■ Directions: Using the data below, set down every line from the one containing "Task: Open the 写メ日記総合アクセス ranking link" through the one containing "Task: Switch to the XMP/IPTC tab", inclusive and unchanged. Pictures are to be skipped.

--- Data listing ---

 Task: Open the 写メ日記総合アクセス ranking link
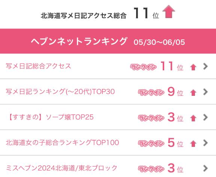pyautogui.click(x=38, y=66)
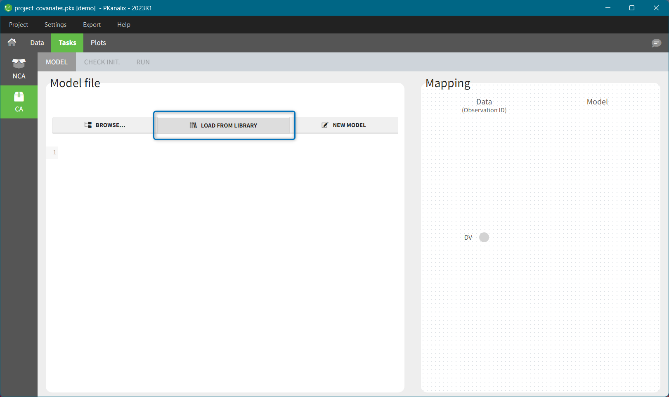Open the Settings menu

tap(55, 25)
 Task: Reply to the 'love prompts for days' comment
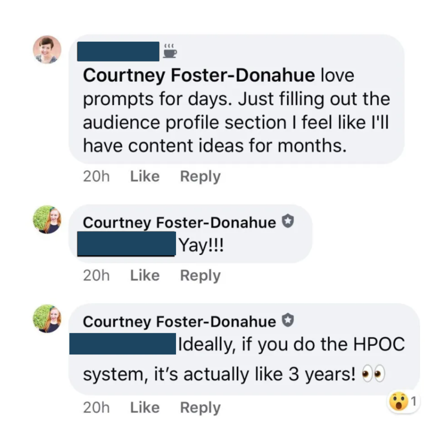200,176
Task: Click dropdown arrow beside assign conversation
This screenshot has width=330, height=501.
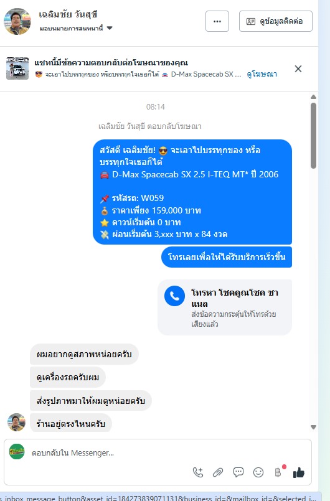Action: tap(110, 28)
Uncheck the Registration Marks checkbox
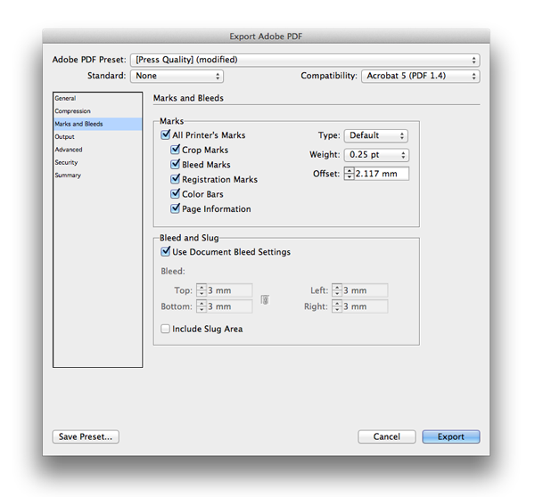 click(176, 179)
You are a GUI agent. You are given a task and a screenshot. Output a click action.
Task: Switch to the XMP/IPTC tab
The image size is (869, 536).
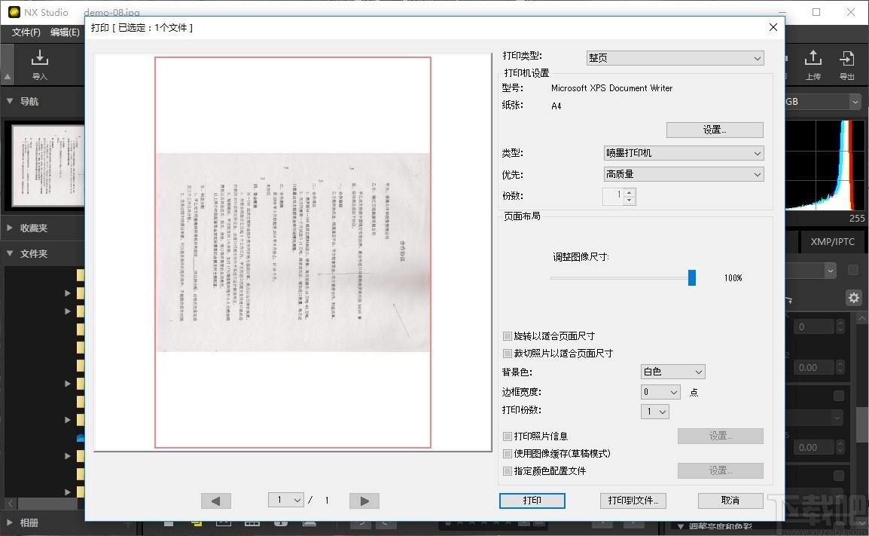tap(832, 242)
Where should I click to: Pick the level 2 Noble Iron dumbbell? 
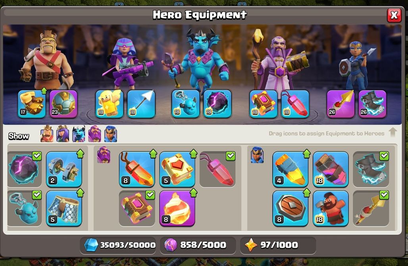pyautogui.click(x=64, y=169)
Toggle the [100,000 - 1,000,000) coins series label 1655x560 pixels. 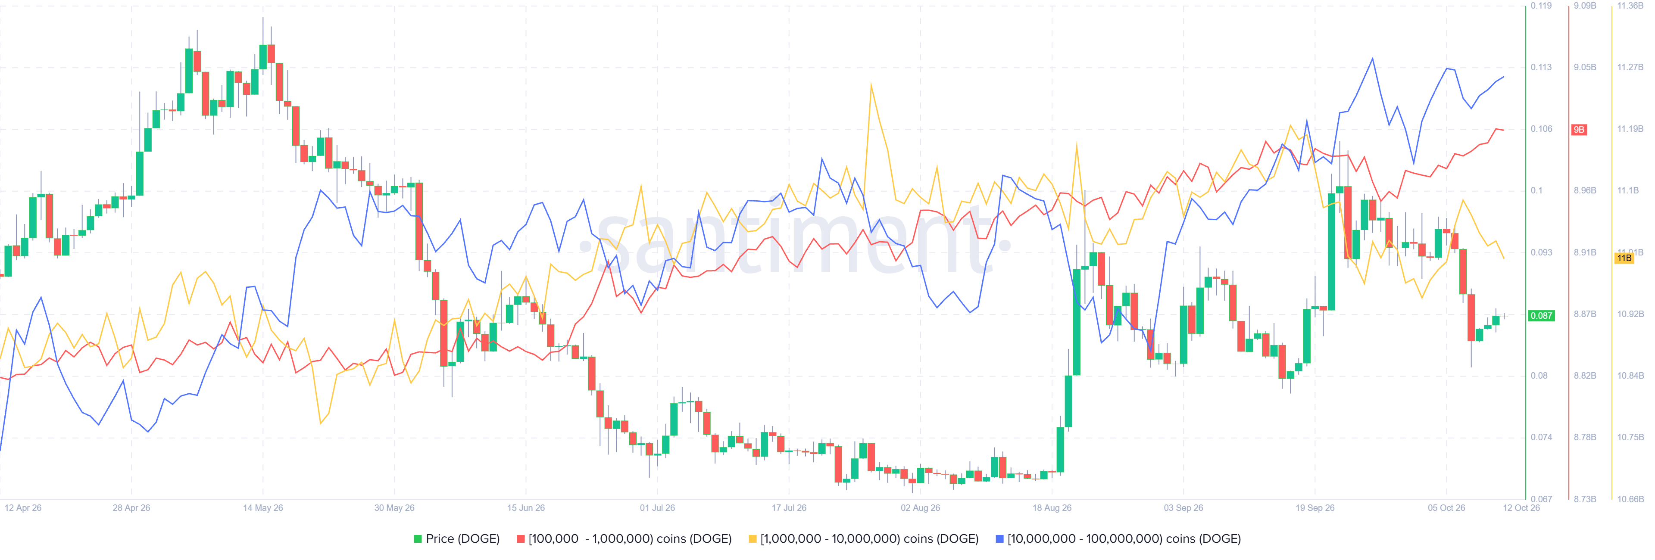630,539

---
--- Data listing ---

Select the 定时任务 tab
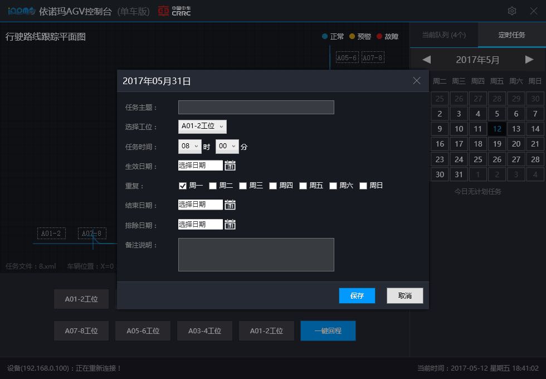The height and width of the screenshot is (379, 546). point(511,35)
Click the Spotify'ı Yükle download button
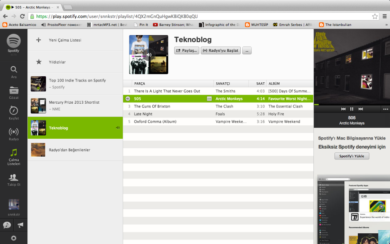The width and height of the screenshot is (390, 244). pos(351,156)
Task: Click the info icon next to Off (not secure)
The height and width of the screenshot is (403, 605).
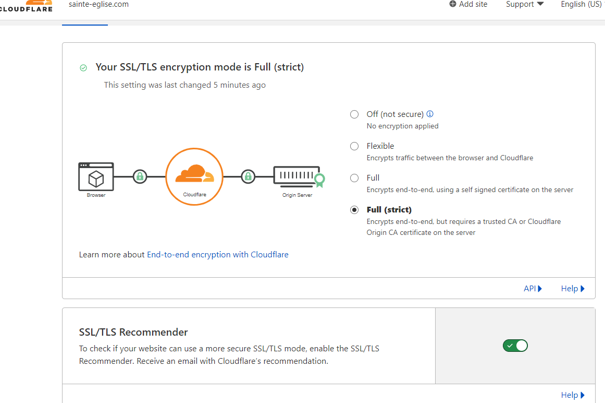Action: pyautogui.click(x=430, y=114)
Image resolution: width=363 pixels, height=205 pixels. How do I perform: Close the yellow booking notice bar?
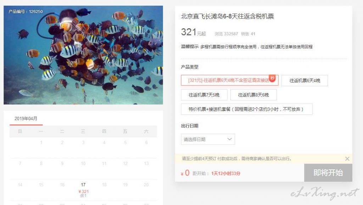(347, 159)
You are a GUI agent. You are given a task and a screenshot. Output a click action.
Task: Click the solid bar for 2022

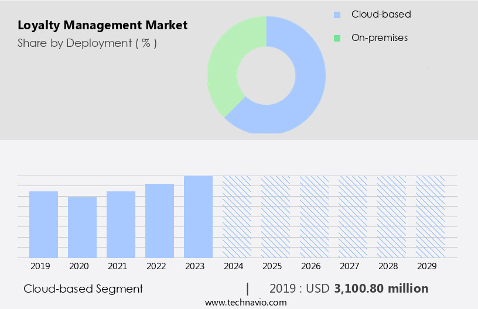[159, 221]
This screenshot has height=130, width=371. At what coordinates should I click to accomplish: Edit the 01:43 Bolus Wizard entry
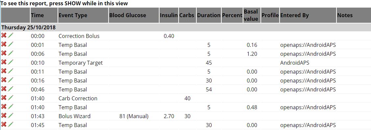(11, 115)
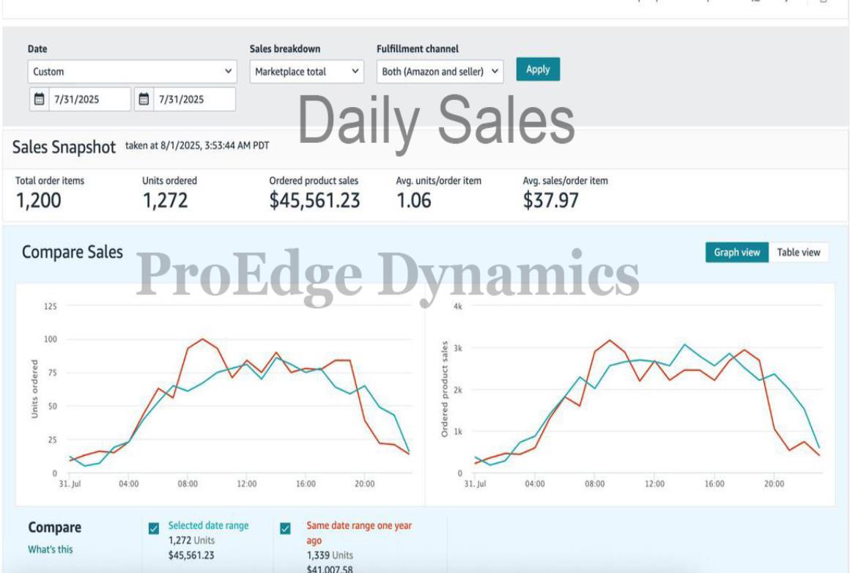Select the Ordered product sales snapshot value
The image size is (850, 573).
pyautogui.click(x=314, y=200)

---
--- Data listing ---

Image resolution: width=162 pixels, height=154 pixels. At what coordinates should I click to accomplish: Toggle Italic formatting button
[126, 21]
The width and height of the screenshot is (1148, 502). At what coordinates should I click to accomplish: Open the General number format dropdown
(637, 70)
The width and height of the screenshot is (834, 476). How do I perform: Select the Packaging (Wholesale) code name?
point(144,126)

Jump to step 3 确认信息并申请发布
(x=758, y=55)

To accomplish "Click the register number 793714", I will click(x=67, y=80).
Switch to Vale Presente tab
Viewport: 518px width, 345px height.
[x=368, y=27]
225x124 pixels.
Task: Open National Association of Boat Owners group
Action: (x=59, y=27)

---

■ Answer to this task:
 Task: Open the 写メ日記総合アクセス ranking link
pyautogui.click(x=38, y=66)
Open the Settings menu

tap(55, 25)
 Task: Reply to the 'love prompts for days' comment
200,176
Task: Click dropdown arrow beside assign conversation
This screenshot has width=330, height=501.
Action: tap(110, 28)
Uncheck the Registration Marks checkbox
 click(176, 179)
You are a GUI agent. You are given a task and a screenshot. Output a click action.
Task: Switch to the XMP/IPTC tab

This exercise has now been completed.